What you are asked to do — Of the lines in the data below, write out exactly those from the one holding "Given: Click Related" through the one holding "The image size is (539, 318).", both included.

Data extracts —
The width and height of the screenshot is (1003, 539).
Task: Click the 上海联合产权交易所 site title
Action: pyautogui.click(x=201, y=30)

--

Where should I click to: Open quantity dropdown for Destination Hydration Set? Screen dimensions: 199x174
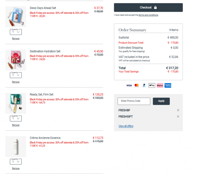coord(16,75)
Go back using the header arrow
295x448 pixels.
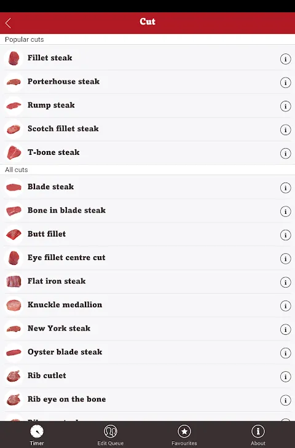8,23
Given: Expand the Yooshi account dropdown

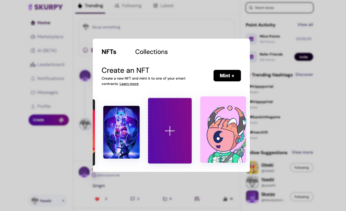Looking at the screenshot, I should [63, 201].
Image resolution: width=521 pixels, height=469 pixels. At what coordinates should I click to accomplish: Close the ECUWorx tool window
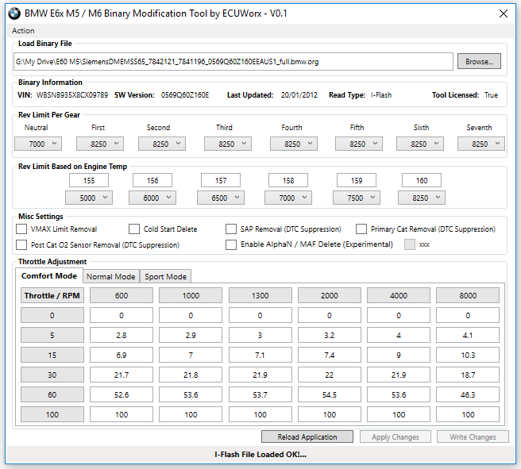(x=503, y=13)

==

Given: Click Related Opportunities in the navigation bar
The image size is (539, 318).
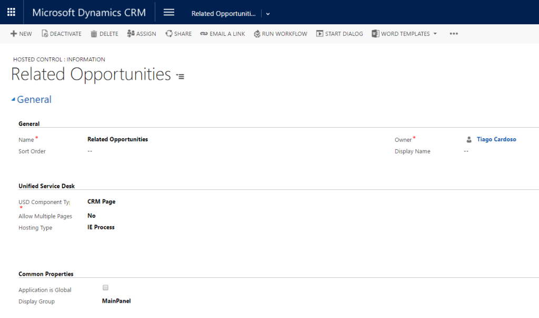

Answer to the problem —
Given: Click Related Opportunities in the navigation bar
The image size is (539, 318).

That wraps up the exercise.